'Just Common Sense,' Texas House Committee Hears Bill To Close Background Checks Loophole In Private Gun Sales

AUSTIN (CBSDFW.COM) – The Texas House Committee on Homeland Security and Public Safety will consider a bill on April 8 requiring background checks on all private gun sales.

House Bill 118, authored by State Representative Lina Ortega of House District 77 in El Paso, would close the loophole that allows people to buy guns in Texas through an unlicensed seller without first undergoing a background check.

"Gun violence is a critical public safety issue across this state, and in my home district," Ortega said. El Paso was the site of a racially motivated hate crime in August, 2019, in which almost 50 people were shot in a Walmart store and 22 people were killed. Many of the dead had Latino last names and eight of them were Mexican nationals.

The suspect, 21-year-old Patrick Crusius from Allen is a North Texas native who attended high school in Frisco and Plano.

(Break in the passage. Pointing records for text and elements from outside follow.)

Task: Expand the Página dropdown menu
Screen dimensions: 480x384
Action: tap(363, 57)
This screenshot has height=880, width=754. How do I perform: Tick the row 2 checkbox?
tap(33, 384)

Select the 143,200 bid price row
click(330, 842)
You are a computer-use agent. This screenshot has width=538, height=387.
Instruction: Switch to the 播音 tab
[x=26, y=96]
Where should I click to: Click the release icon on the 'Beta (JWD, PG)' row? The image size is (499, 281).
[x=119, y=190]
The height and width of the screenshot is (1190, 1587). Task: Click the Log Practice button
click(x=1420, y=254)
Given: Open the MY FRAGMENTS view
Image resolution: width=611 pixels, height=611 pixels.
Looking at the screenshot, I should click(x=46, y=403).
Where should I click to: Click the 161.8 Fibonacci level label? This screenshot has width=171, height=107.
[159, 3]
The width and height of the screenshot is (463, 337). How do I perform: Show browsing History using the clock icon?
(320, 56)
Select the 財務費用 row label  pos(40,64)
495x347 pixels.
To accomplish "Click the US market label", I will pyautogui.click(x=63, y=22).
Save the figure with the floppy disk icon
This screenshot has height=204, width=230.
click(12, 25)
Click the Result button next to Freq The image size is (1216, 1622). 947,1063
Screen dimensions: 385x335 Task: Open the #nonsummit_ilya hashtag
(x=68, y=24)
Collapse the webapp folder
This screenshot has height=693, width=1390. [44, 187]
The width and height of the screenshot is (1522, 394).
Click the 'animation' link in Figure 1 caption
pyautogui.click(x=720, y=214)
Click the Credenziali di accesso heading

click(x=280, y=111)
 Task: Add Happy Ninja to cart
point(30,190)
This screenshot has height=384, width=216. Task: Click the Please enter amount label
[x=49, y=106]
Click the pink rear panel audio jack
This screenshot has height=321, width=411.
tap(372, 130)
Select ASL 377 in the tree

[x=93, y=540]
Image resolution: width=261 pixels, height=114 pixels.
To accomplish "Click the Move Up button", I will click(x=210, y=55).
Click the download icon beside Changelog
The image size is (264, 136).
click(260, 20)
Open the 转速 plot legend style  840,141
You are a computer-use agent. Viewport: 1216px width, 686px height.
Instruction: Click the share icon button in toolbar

He also went to Collin College from fall 2017 to spring 2019.

The shooting was the 21st mass killing in the United States in 2019, and the fifth public mass shooting.

Carla Byrne, a survivor of gun violence, is expected to testify at the hearing about how the loophole has impacted her family. Joe Griffith, Carla's younger brother, died after he was shot in an August, 2019, mass shooting incident in the Midland-Odessa area of West Texas. The shooter purchased the assault rifle used in that incident in a private sale from an unlicensed seller, where no background check was required, after having previously failed a background check processed by a federally licensed firearms dealer.

Under current law, federally licensed firearms dealers must conduct national instant criminal background checks on buyers, but unlicensed sellers face no such requirement. This has created a sanctioned market where those who want to use a gun to commit a crime know they can get one with no questions asked, according to Ortega.

"Background checks are just common sense, but this loophole essentially makes them voluntary," Ortega said. "I am eager to present this bill to the committee so we can have an honest discussion about how background checks will save lives in this state."

The National Rifle Association has listed the bill on its Institute for Legislative Action page as one intent on "Banning private firearms transfers between certain family members and friends, requiring FFLs to process these transactions that would include federal paperwork for government approval at an undetermined fee."